--- 正文 ---
########################################

1准备工作

关闭SELinux和防火墙

这样做的目的是为了允许容器访问主机文件系统,让 Pod 网络工作正常。

systemctl stop firewalld && systemctl disable firewalld


sudo setenforce 0
sudo sed -i 's/^SELINUX=enforcing$/SELINUX=permissive/' /etc/selinux/config

关闭swap

swapoff -a
sed -i 's/^.*centos-swap/#&/g' /etc/fstab

内核参数修改

# 激活 br_netfilter 模块
modprobe br_netfilter
cat << EOF > /etc/modules-load.d/k8s.conf
br_netfilter
EOF

# 内核参数设置:开启IP转发,允许iptables对bridge的数据进行处理
cat << EOF > /etc/sysctl.d/k8s.conf 
net.ipv4.ip_forward = 1
net.bridge.bridge-nf-call-iptables = 1
net.bridge.bridge-nf-call-ip6tables = 1
EOF

# 立即生效
sysctl --system

修改hostname

hostnamectl set-hostname kube-master-1

配置hosts

在所有master和node节点上配置hosts映射。例如

echo "192.168.252.79 kube-master-1" >> /etc/hosts
echo "192.168.252.88 node1" >> /etc/hosts
echo "192.168.252.89 node2" >> /etc/hosts

集群时间同步

可以使用chrony,此处假定各节点时间是同步的

centos8需要安装iproute-tc

dnf install -y iproute-tc

2安装Docker

安装

yum install -y yum-utils device-mapper-persistent-data lvm2
yum-config-manager --add-repo https://download.docker.com/linux/centos/docker-ce.repo
yum install -y docker-ce
systemctl enable docker && systemctl start docker

配置

Kubernetes 推荐使用 systemd 来代替 cgroupfs。因为 docker 容器默认 cgroup 驱动为 cgroupfs,而 kubelet 默认为 systemd,所以为了使系统更为稳定,容器和 kubelet 应该都使用 systemd 作为 cgroup 驱动。

########################################

--- 原始数据 ---

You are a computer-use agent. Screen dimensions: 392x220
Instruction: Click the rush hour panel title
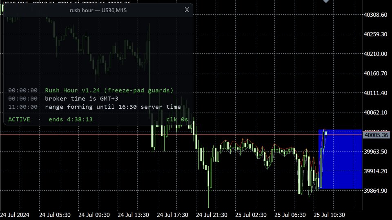[98, 10]
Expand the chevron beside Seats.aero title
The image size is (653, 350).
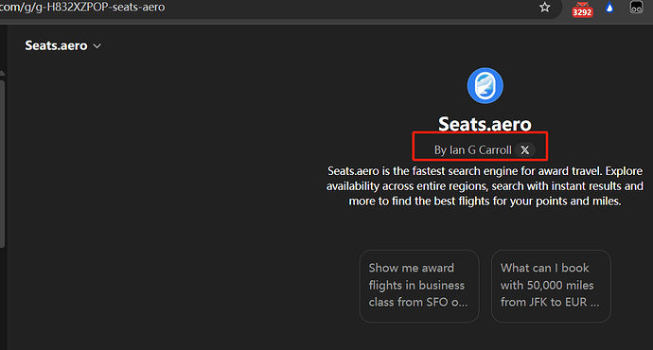point(97,45)
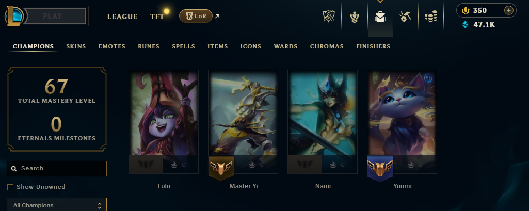Open the Store coins icon
Image resolution: width=529 pixels, height=211 pixels.
[431, 17]
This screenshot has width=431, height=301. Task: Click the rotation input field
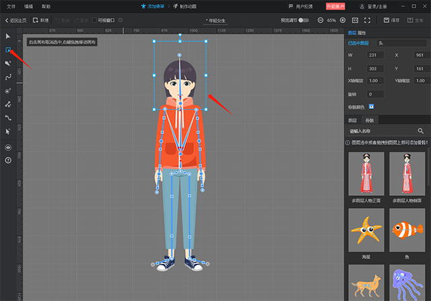pyautogui.click(x=375, y=94)
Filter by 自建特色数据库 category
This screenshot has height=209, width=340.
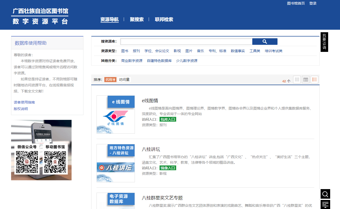(159, 61)
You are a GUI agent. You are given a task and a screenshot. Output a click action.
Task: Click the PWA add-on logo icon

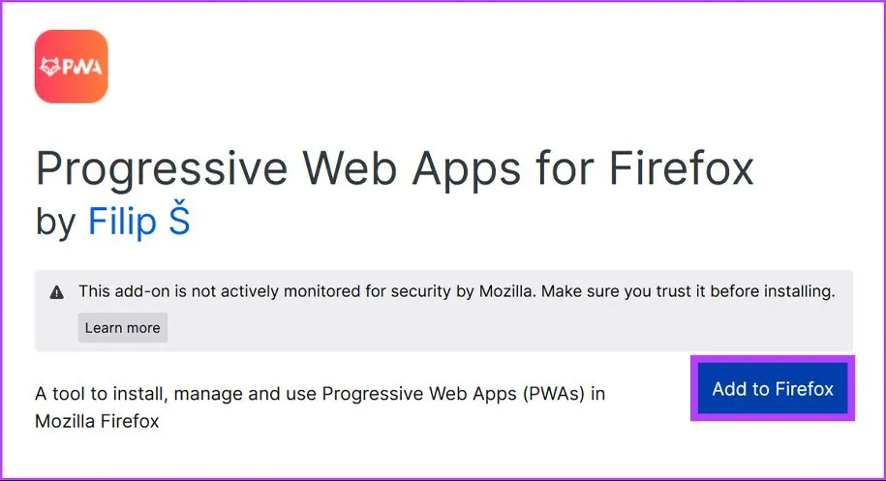71,66
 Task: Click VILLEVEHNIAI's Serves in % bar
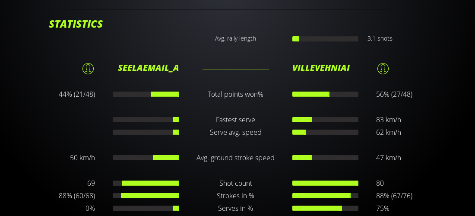[x=325, y=208]
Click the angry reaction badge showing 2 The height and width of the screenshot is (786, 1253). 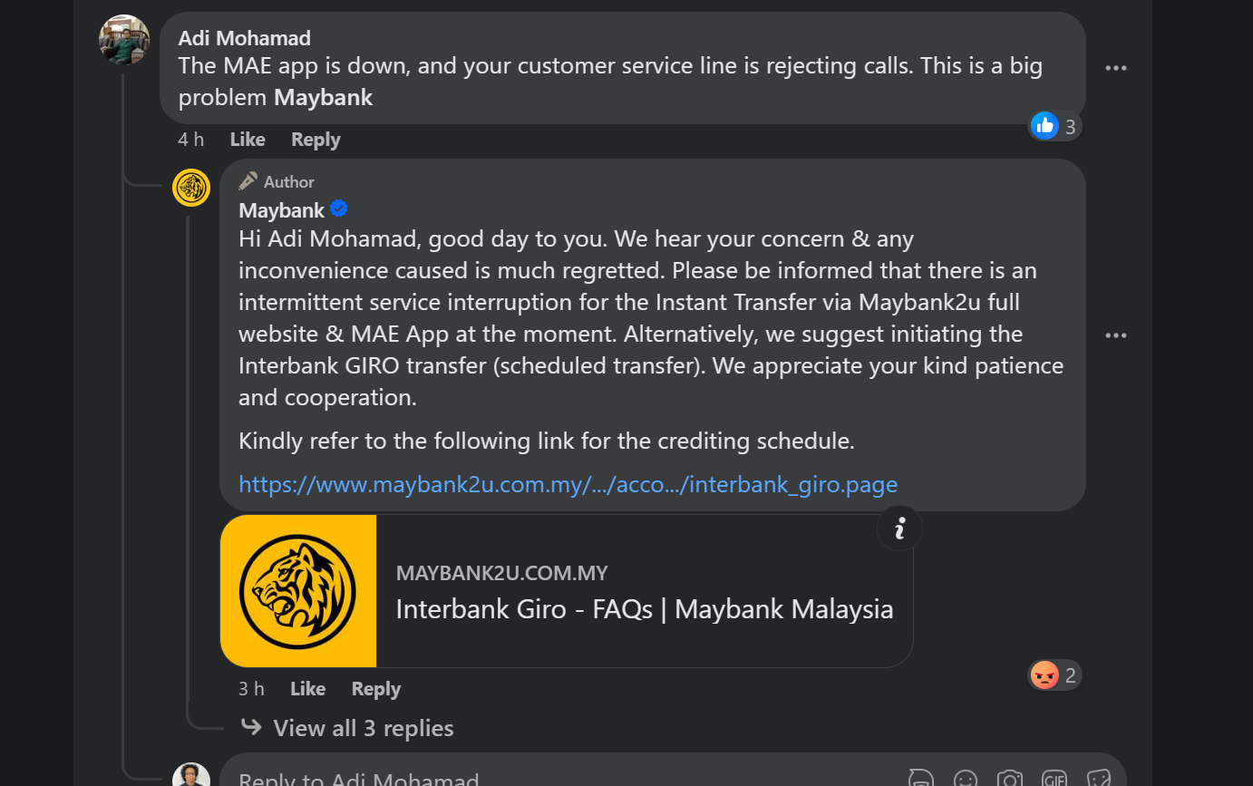[1054, 674]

########################################

--- 练习 ---
1. 请把正文中的句子“Kubernetes 推荐使用 systemd 来代替 cgroupfs。”译成英文。
2. 数一数记录里有多少行含有字符串“This”,只写出数字。

--- 参考答案 ---
1. Kubernetes recommends using systemd instead of cgroupfs.

2. 2